-- begin Dataset content --

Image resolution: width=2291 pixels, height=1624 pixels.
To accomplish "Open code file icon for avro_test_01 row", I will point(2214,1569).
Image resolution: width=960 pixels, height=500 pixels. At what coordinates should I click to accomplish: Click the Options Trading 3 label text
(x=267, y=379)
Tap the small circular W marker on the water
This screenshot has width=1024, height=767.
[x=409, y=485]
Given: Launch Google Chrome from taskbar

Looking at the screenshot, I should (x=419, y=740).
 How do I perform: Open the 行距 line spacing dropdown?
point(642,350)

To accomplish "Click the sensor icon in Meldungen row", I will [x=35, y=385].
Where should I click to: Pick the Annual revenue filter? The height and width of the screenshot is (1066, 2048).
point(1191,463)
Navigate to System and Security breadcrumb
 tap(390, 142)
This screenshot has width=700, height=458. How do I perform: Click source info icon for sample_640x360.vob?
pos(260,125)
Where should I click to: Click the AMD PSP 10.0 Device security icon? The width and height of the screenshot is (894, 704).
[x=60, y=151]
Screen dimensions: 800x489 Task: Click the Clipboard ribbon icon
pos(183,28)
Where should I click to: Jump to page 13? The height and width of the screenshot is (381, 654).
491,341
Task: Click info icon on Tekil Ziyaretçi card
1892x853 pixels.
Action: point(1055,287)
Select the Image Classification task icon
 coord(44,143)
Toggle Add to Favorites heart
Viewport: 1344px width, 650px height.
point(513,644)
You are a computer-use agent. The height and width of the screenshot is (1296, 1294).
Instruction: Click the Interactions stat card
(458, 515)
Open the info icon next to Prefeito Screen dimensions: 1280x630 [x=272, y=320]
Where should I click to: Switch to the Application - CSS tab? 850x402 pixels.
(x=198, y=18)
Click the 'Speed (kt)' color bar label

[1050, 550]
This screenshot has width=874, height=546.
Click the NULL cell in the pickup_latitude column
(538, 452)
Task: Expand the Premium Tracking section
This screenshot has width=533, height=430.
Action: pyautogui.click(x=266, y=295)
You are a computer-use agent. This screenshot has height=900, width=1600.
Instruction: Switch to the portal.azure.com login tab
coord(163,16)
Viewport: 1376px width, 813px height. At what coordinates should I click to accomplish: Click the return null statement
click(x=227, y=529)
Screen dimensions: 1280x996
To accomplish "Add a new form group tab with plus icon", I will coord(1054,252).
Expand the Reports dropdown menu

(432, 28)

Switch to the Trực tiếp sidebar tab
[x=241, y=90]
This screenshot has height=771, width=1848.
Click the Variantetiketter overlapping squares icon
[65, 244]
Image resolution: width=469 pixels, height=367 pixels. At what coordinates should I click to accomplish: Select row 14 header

-- end Dataset content --

• [Aim of the task]: Please revise the material above by changing every "This screenshot has" to "The screenshot has" and leaving everything else as it is.

• [Result of the task]:
Image resolution: width=2291 pixels, height=1624 pixels.
To accomplish "Open code file icon for avro_test_01 row", I will point(2214,1569).
Image resolution: width=960 pixels, height=500 pixels. At what coordinates should I click to accomplish: Click the Options Trading 3 label text
(x=267, y=379)
Tap the small circular W marker on the water
The screenshot has width=1024, height=767.
[x=409, y=485]
Given: Launch Google Chrome from taskbar

Looking at the screenshot, I should (x=419, y=740).
 How do I perform: Open the 行距 line spacing dropdown?
point(642,350)

To accomplish "Click the sensor icon in Meldungen row", I will [x=35, y=385].
Where should I click to: Pick the Annual revenue filter? The height and width of the screenshot is (1066, 2048).
point(1191,463)
Navigate to System and Security breadcrumb
 tap(390, 142)
The screenshot has width=700, height=458. How do I perform: Click source info icon for sample_640x360.vob?
pos(260,125)
Where should I click to: Click the AMD PSP 10.0 Device security icon? The width and height of the screenshot is (894, 704).
[x=60, y=151]
Screen dimensions: 800x489 Task: Click the Clipboard ribbon icon
pos(183,28)
Where should I click to: Jump to page 13? The height and width of the screenshot is (381, 654).
491,341
Task: Click info icon on Tekil Ziyaretçi card
1892x853 pixels.
Action: point(1055,287)
Select the Image Classification task icon
 coord(44,143)
Toggle Add to Favorites heart
Viewport: 1344px width, 650px height.
point(513,644)
You are a computer-use agent. The height and width of the screenshot is (1296, 1294).
Instruction: Click the Interactions stat card
(458, 515)
Open the info icon next to Prefeito Screen dimensions: 1280x630 [x=272, y=320]
Where should I click to: Switch to the Application - CSS tab? 850x402 pixels.
(x=198, y=18)
Click the 'Speed (kt)' color bar label

[1050, 550]
The screenshot has width=874, height=546.
Click the NULL cell in the pickup_latitude column
(538, 452)
Task: Expand the Premium Tracking section
The screenshot has width=533, height=430.
Action: pyautogui.click(x=266, y=295)
You are a computer-use agent. The screenshot has height=900, width=1600.
Instruction: Switch to the portal.azure.com login tab
coord(163,16)
Viewport: 1376px width, 813px height. At what coordinates should I click to accomplish: Click the return null statement
click(x=227, y=529)
Screen dimensions: 1280x996
To accomplish "Add a new form group tab with plus icon", I will coord(1054,252).
Expand the Reports dropdown menu

(432, 28)

Switch to the Trực tiếp sidebar tab
[x=241, y=90]
The screenshot has height=771, width=1848.
Click the Variantetiketter overlapping squares icon
[65, 244]
Image resolution: width=469 pixels, height=367 pixels. At what coordinates should I click to accomplish: Select row 14 header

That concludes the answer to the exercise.